Set down exactly the lines in the records below that run from the line with "Task: Click the KRW" to the line with "The height and", inclusive, and nothing more.
***** PROVIDED RECORDS *****
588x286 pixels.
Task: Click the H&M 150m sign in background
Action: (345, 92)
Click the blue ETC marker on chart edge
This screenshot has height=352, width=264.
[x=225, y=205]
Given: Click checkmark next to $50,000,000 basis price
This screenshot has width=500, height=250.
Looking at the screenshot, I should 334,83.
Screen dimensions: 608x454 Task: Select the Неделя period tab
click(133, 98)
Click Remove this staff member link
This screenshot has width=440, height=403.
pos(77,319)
*****
***** PROVIDED RECORDS *****
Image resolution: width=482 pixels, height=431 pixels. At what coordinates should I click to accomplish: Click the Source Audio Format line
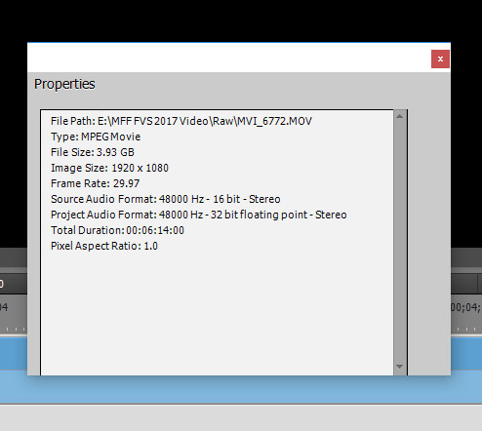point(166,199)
*****
***** PROVIDED RECORDS *****
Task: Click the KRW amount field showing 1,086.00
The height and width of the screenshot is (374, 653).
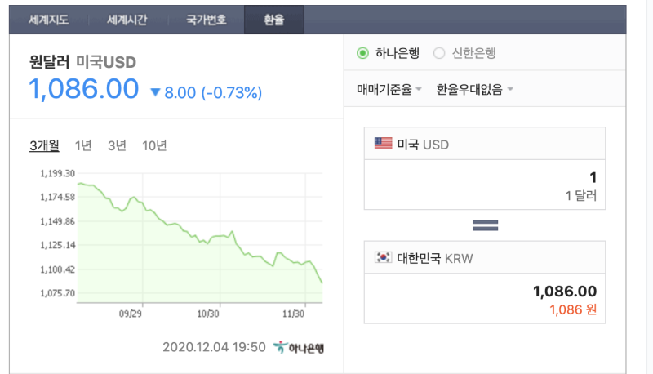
*****
● OUTPUT OF THE EXERCISE
Task: Click the KRW amount field showing 1,086.00
The height and width of the screenshot is (374, 653).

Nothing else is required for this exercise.